Homélie du 8 août 2021 (Jn 6, 41-51)

Chanoine Jean-Michel Lonfat – Hospice du Grand-Saint-Bernard, VS

Comment ne pas méditer, après avoir entendu les textes liturgiques en ce dimanche matin, sur le besoin vital, fondamental de se nourrir pour vivre ?
Frères et sœurs chers auditeurs à l’heure où nous sommes, qui d’entre nous n’a pas encore pris sa collation du matin ? Nourriture importante, consistante pour débuter notre journée.

Les textes de ce jour sont clairs ils nous disent deux choses : premièrement que nous sommes quasiment obligés de manger pour vivre  afin de poursuivre notre route et deuxièmement que la nourriture des hommes ne comble pas notre faim alors que celle de Dieu, non seulement nous rassasie, mais nous donne la vie éternelle.

Quand nous méditons l’Ancien Testament nous le remarquons bien,  ce besoin de nourriture pour un peuple en déplacement en migration est indispensable. Que de fois la communauté réclame la nourriture,  sa nourriture. Que de fois l’homme va jusqu’à désobéir pour avoir sa part de pain. Que de fois il va même jusqu’à en vouloir à Dieu et à ses frères parce que la nourriture manque. On pouvait l’entendre dimanche passé justement. Plus la communauté avançait dans le désert, plus elle reculait et cherchait dans ses souvenirs et sa mémoire le rappel des années jadis où il y avait à manger. On pense aux bonnes années du passé comme on dit communément.

L’homme crie sa souffrance

La première lecture nous rappelle que l’homme crie sa souffrance, il désespère, il maudit il en veut terriblement à celui qui l’a mis dans une telle situation, il en est dégoûté, il n’en peut plus il veut tout simplement mourir.

Le passage du Premier livre des Rois nous montre justement le prophète Elie épuisé par la marche il doit se réfugier au désert le lieu de l’épreuve. Le lieu de la tentation : tentation de se laisser aller jusqu’à la mort.

C’est précisément là que Dieu vient le rejoindre. Dieu ne peut et ne veux pas la mort de l’homme il l’a créé pour qu’il vive.

Dieu manifeste sa générosité

« Goutez et voyez comme est bon le Seigneur » nous a dit le psalmiste !

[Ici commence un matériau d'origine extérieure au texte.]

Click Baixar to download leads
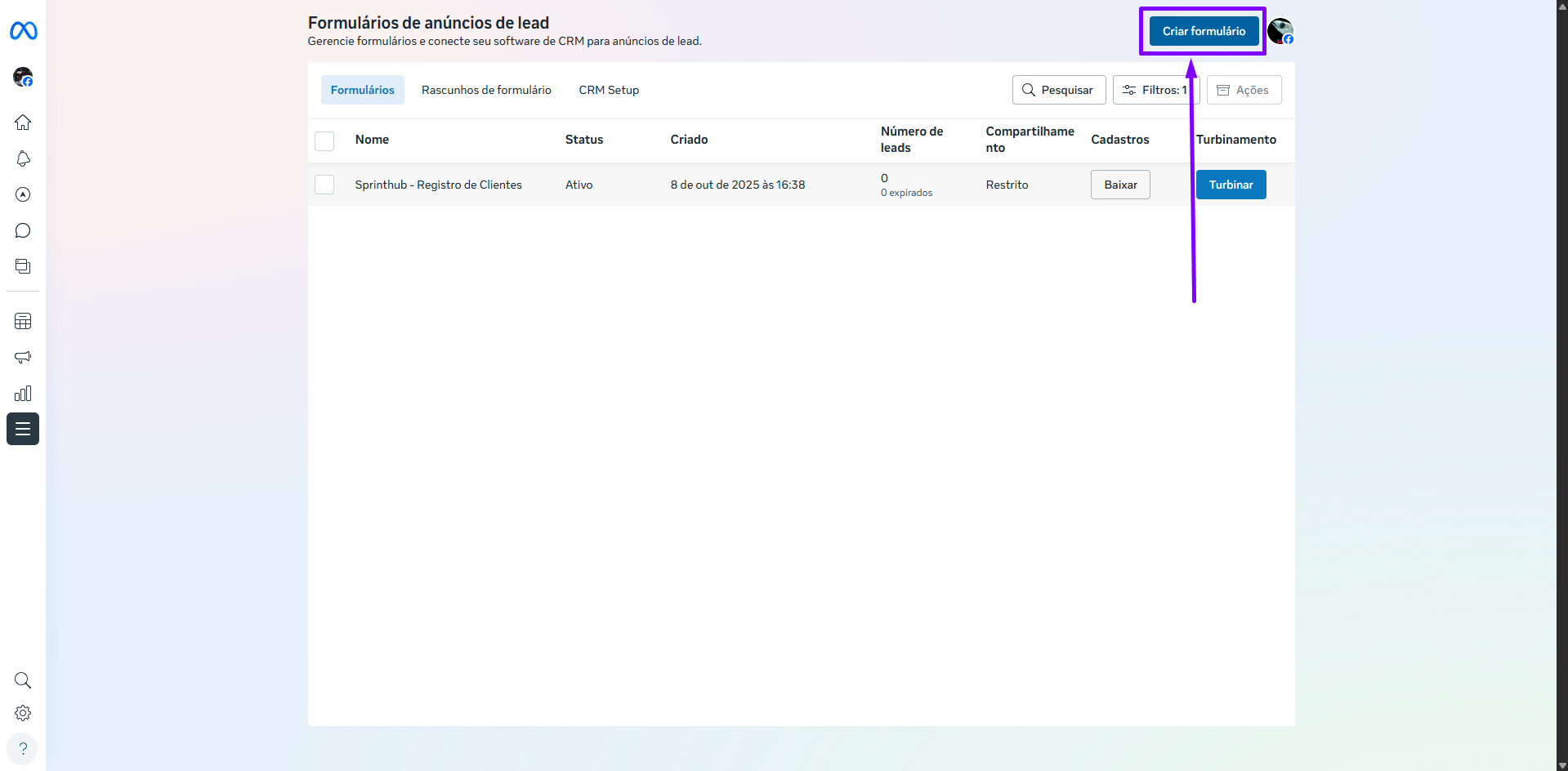tap(1120, 185)
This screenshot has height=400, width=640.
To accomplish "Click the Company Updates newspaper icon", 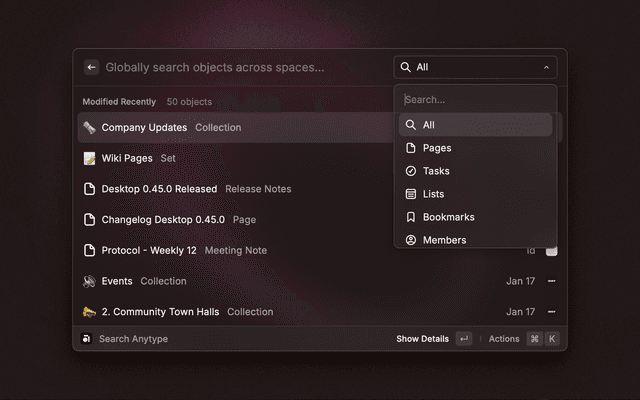I will coord(89,128).
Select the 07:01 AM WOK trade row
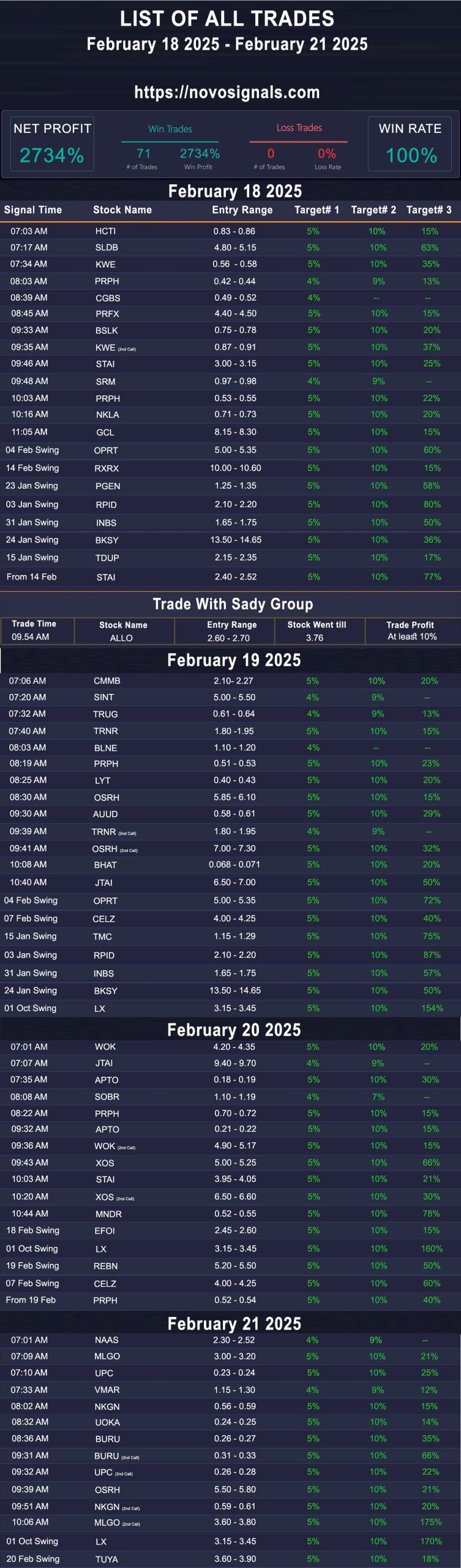 coord(230,1047)
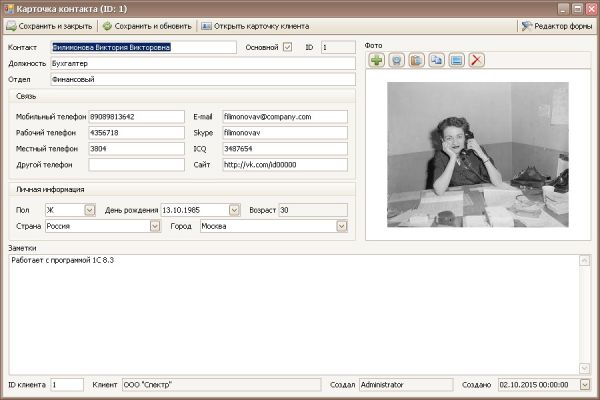
Task: Click the view photo full size icon
Action: coord(456,61)
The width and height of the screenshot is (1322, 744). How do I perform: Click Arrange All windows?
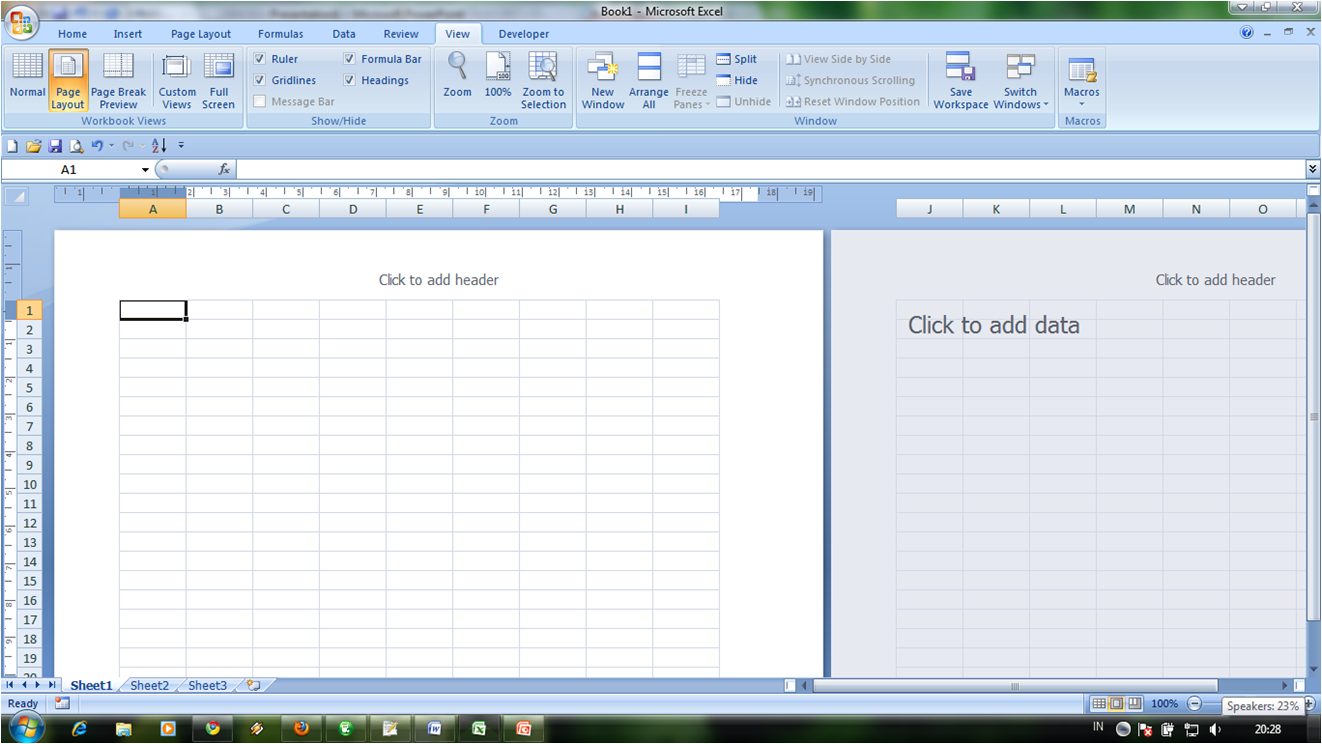coord(648,80)
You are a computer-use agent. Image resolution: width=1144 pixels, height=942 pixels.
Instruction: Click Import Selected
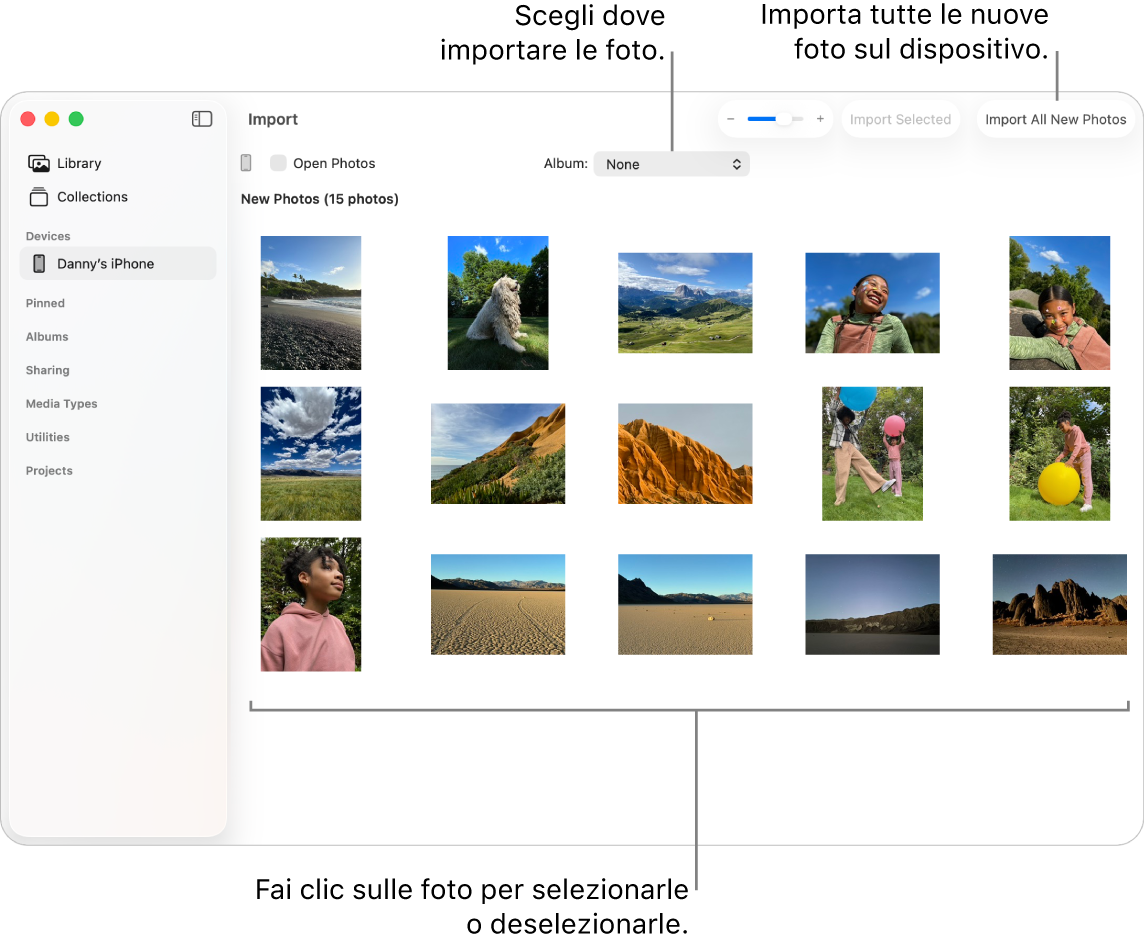[899, 118]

En effet Yahvé, Dieu, va intervenir au cœur de cette fatigue et de cette lassitude de l’homme. Dans le sommeil ou la ténèbre de la mort d’Elie, Dieu vient lui dire :

 « Lève-toi et mange » à trois reprises… et le petit déjeuner, la collation est là ! Dieu parle et agit. Surprise !

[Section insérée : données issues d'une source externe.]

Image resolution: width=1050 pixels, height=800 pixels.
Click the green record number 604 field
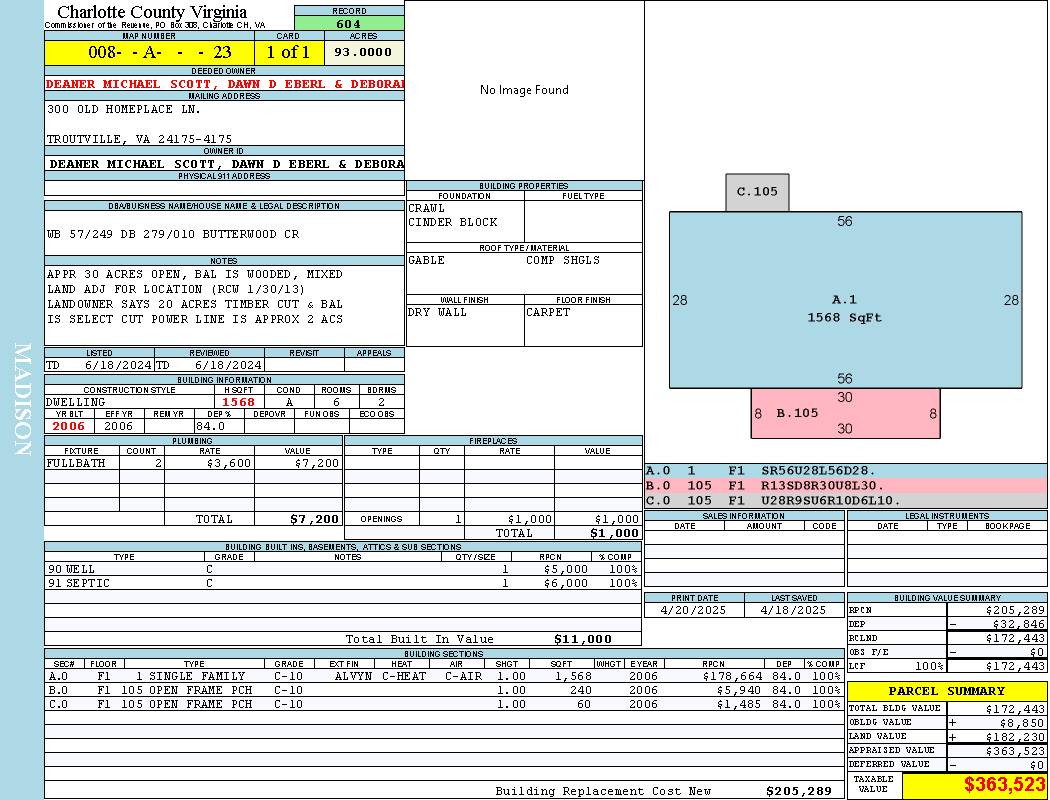click(349, 24)
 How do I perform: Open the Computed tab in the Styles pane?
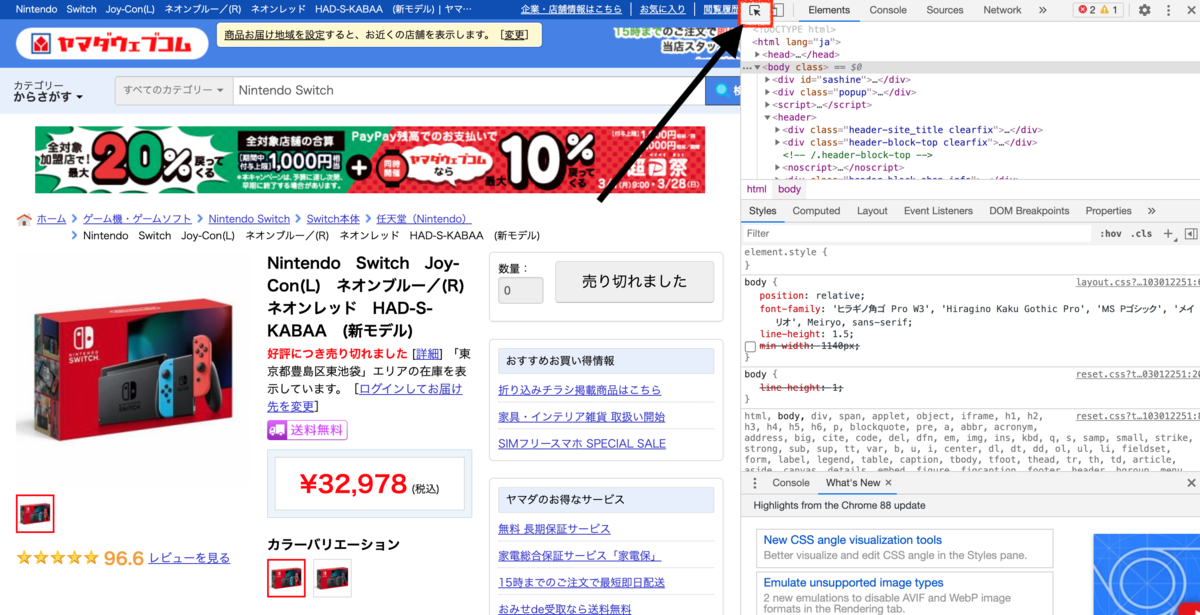816,211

On le voit plusieurs fois dans l’histoire biblique : Dieu manifeste sa tendresse et sa générosité pour que l’homme puisse poursuivre sa route.

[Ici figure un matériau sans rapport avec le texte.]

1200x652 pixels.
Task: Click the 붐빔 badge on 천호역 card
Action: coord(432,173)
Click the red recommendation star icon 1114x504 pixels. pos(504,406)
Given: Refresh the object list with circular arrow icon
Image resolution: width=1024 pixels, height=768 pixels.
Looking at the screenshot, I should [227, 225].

Elie sera témoin de cette présence de Dieu à ses côtés pour atteindre l’Horeb la montagne de la Révélation.

« Goûtez et voyez comme est bon le Seigneur »

Nous pensons que Dieu ne nous regarde pas, qu’il ne nous voit pas qu’il ne fait rien pour nous dans nos situations de détresse de découragement de fatigue, le voilà bien présent tout proche de nous et même avec cette astuce géniale si on ose le dire ainsi, de se donner à nous en nourriture.

On retrouve dans cet épisode d’Elie en marche vers l’Horeb toute la vie de l’homme, errant quelquefois dans des déserts de toutes sortes.

Tenté d’abandonner son Dieu, son compagnon fidèle, l’homme sans trop le vouloir risque sa vie, il risque même sa mort.

« Goûtez et voyez comme est bon le Seigneur »

Interpellé dans nos différents sommeils, Dieu désire profondément que nous en sortions épanouis. Il veut notre bien, et le réconfort qu’il nous propose, qu’il nous donne gratuitement et abondamment c’est sa vie, son corps et son sang en nourriture.

C’est bien là la difficulté pour les hommes de son temps d’accepter cela. On le voit dans cet Évangile. Les paroles de Jésus ne sont pas comprises.

Après trente ans de vie en Palestine, après trente ans de vie sociale très intense avec les gens de son village, après trente ans de présence et de connaissance ou la famille, le clan, la tribu sont si importants, comment accepter d’entendre dire de sa propre bouche :

« Moi je suis le pain qui est descendu du ciel ! »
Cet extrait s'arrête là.